Enviada em 18/04/2022

Promulgada pela ONU em 1948, a Declaração Universal dos Direitos Humanos, garante a todos os indivíduos o direito a igualdade e ao bem-estar social. Porém, a necessidade de se debater sobre o uso da linguagem neutra no Brasil impossibilita que determinada parcela da população desfrute desses direitos universais na prática. Diante desse contexto, deve-se avaliar os fatores que favorecem esse quadro de imediato, dando destaque para a existencia de um genero neutro e as consequencia geradas por essa adoção.

Em primeiro plano, a educação é importante para o crescimento de um país. Atualmente, no século XXI, é racional acreditar que o Brasil possua um sistema de educação eficiente. Contudo, isso não é observado e os resultados desse contraste social são refletidos na ideia da possivel implantação do gênero neutro no Brasil como norma culta. Visto que na língua portuguesa só existe dois gêneros o neutro e feminino, essa questão é observada por quase todos os estudiosos do português gramatical de auto nível acadêmico. Em suma, é notado que para fins didáticos e facilitar a alfabetização das crianças, jovens e adultos, é ensinado que existe dois gêneros o masculino e feminino, mas, para o meio acadêmico não é bem assim.

Em segundo plano, faz-se mister ainda salientar o extremo problema que a implantação do gênero neutro pode trazer para a sociedade.
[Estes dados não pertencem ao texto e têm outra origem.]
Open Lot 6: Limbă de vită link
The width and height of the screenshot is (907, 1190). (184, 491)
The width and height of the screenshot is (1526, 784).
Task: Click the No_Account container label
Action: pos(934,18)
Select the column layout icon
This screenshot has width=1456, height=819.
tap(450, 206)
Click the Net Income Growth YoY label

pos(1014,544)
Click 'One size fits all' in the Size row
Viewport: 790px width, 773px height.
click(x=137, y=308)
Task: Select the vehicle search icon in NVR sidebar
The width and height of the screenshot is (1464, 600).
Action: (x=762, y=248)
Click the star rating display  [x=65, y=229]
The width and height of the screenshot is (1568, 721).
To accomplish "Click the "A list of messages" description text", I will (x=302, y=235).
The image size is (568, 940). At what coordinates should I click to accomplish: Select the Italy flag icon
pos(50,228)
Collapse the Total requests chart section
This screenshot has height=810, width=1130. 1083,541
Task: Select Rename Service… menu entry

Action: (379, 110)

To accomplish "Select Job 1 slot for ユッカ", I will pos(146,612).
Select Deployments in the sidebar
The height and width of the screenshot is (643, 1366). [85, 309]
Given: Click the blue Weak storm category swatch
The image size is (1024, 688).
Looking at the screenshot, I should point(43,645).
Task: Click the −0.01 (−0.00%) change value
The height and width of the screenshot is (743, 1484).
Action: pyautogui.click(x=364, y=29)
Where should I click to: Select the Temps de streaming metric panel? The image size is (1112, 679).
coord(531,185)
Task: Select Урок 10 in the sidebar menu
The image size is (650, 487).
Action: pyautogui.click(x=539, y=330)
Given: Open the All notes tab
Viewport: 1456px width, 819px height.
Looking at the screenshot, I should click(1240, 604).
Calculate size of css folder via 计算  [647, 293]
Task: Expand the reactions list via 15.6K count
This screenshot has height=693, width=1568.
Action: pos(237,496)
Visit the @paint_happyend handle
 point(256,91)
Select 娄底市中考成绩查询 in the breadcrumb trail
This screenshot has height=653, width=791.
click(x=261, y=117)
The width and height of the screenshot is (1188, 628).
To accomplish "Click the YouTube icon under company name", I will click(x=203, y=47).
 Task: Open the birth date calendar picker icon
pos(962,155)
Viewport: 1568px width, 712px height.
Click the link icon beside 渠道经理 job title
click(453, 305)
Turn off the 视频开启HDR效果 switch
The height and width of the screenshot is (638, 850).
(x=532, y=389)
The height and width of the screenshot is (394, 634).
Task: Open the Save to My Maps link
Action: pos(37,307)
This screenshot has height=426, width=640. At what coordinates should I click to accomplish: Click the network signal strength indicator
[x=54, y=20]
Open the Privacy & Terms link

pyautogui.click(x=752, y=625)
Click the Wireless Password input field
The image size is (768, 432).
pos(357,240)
Visto que, o direito a ser chamado pelo nome social, já conquistado atualmente está em vigor, e foi com muito sufoco e dificuldade que determinada parcela conseguiu esse feito, se o gênero neutro entrar em vigor, a luta de determinada classe será em vão pois elas não poderão mais escolher o pronome feminino ou o neutro usado atualmente para serem identificadas. Em síntese, o governo não deve retirar o direito de uma classe para amparar arbitrariamente outra.

Infere-se portanto que medidas são necessárias para resolver o problema. Urge, ao Ministério da Educação, promover palestras em escolas e associações de comunidades carentes, com profissionais qualificados, mostrando e orientando sobre a real existência do gênero neutro e feminino no português. Assim, espera-se ser preservado os direitos dos grupos que já conquistaram a possibilidade de serem identificados da maneira que como desejam.